# drying and curing



## dman1234 (Sep 14, 2008)

So i read the stickys on this subject, and ive come so far and worked so hard i dont wanna screw it up know, please read and reply with yoour opinion, suggestions and comments.

I Cut it down today
it should hang upside down in a dry, slightly cool, dark place
for 7_10 days
brown bag it for a few days, breathing it once a day,
put it in mason jars and breathe it once a day for a week or so??????????

Please tell me if im wrong orif you have tips or experiences to share.


----------



## FourTwenty (Sep 14, 2008)

sounds about right we dont use the brown bags though just dry for 8 - 10 days then mason jar it and burp every day for about a week


----------



## dman1234 (Sep 14, 2008)

So when  its in the jars you open them once a day for 20-30 min then close, do this for a week and then you dont have to open them??????
is this correct


----------



## IllusionalFate (Sep 14, 2008)

Sounds like you got it right, I'll be using this same method too on my upcoming harvest. 

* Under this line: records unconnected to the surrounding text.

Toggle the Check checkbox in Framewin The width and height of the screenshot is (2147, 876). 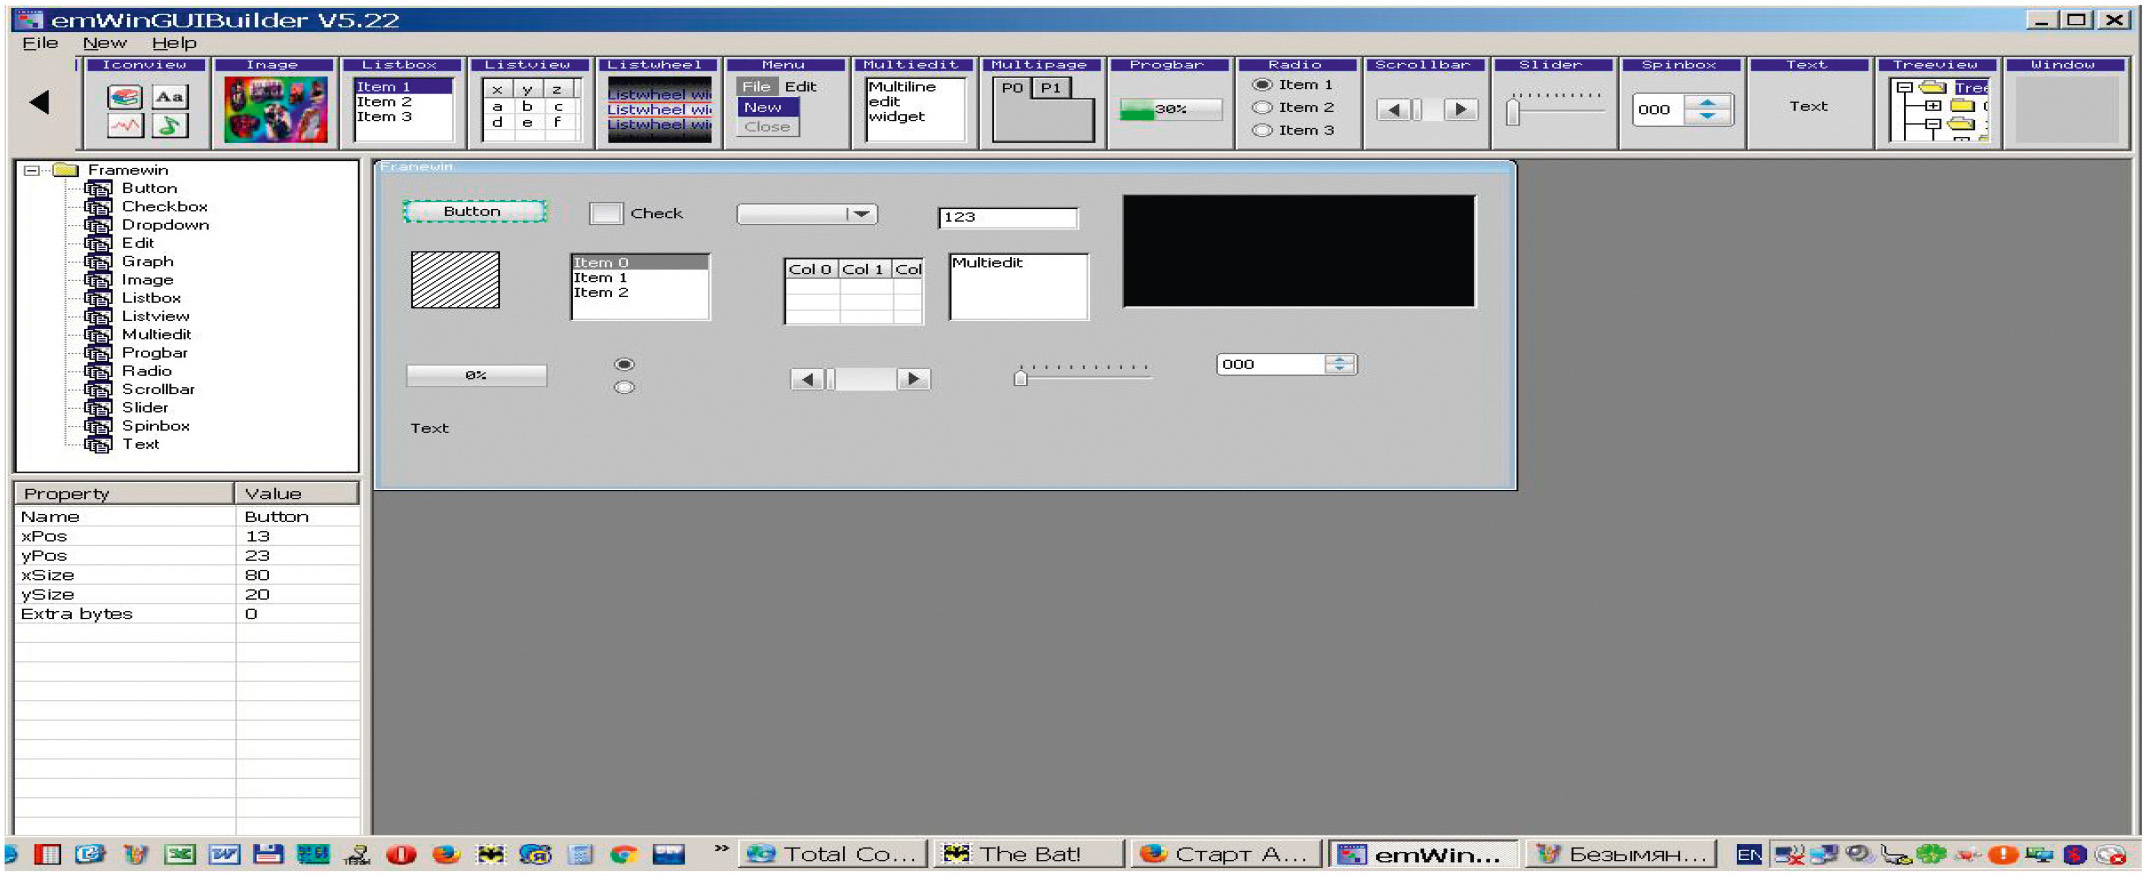pos(606,213)
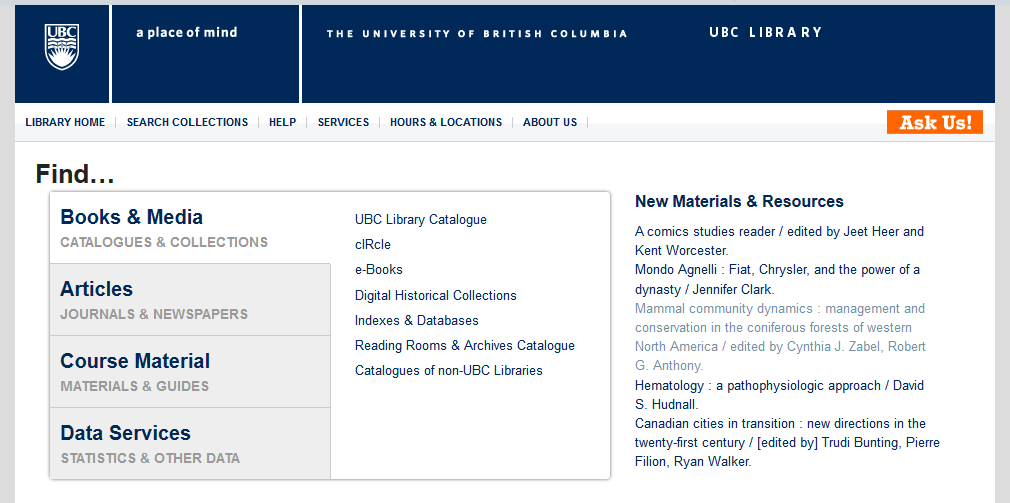Open the Search Collections menu
Screen dimensions: 1010x503
tap(187, 122)
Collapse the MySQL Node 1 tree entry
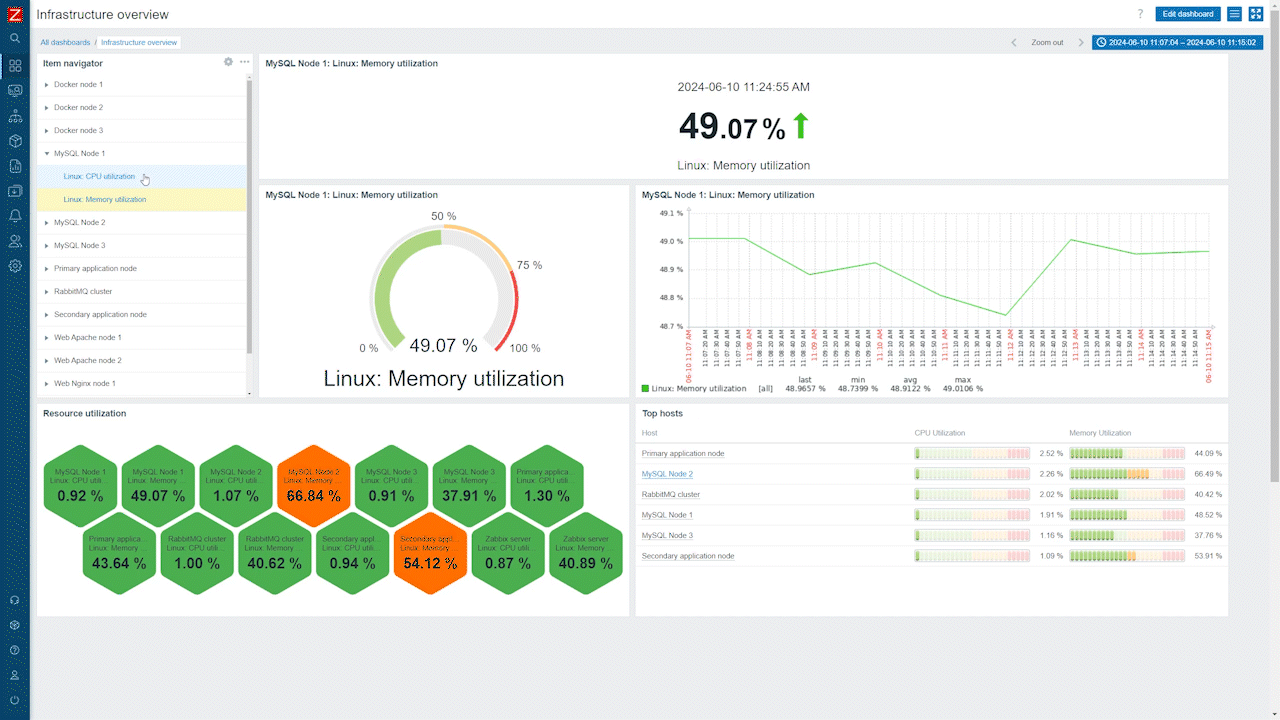The image size is (1280, 720). (x=47, y=154)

Some other things I've read:
-The drying temp should be 70-75 degrees, and <40% humidity.
-Brown bag when buds are crisp on the outside
-When burping (during either brown bag or mason jar stage) completely remove buds from container and replace after 1-2 hours.

After the first week, I would still burp the jars once every so often to replace the air inside. I don't know if it's necessary but it wouldn't hurt.


----------